#### THE EXERCISE
Write out, without any alteration, the rows running from the start of the list through the line containing "coord(27,369)", with both ends included.

===== DATA ROWS

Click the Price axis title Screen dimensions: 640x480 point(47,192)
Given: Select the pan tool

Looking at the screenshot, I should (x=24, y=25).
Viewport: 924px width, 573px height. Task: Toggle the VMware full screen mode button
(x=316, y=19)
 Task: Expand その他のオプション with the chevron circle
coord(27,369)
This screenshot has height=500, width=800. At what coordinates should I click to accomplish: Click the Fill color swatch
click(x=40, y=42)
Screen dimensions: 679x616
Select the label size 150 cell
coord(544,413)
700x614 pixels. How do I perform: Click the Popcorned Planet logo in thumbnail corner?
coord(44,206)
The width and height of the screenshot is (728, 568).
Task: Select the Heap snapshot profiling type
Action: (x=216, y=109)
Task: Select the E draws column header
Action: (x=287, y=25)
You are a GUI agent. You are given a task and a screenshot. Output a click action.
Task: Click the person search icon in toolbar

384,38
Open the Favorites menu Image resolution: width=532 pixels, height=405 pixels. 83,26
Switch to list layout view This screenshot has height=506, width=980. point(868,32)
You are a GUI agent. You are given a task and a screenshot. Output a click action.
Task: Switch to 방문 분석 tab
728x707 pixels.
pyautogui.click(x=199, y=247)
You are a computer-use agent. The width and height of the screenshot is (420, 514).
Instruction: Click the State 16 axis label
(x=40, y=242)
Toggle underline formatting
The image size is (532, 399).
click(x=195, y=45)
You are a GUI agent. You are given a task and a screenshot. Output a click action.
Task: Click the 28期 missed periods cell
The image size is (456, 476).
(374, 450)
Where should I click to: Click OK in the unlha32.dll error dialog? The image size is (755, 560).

==========

#### EXERCISE SOLUTION
Click the Price axis title Screen dimensions: 640x480 point(47,192)
Given: Select the pan tool

Looking at the screenshot, I should (x=24, y=25).
Viewport: 924px width, 573px height. Task: Toggle the VMware full screen mode button
(x=316, y=19)
 Task: Expand その他のオプション with the chevron circle
coord(27,369)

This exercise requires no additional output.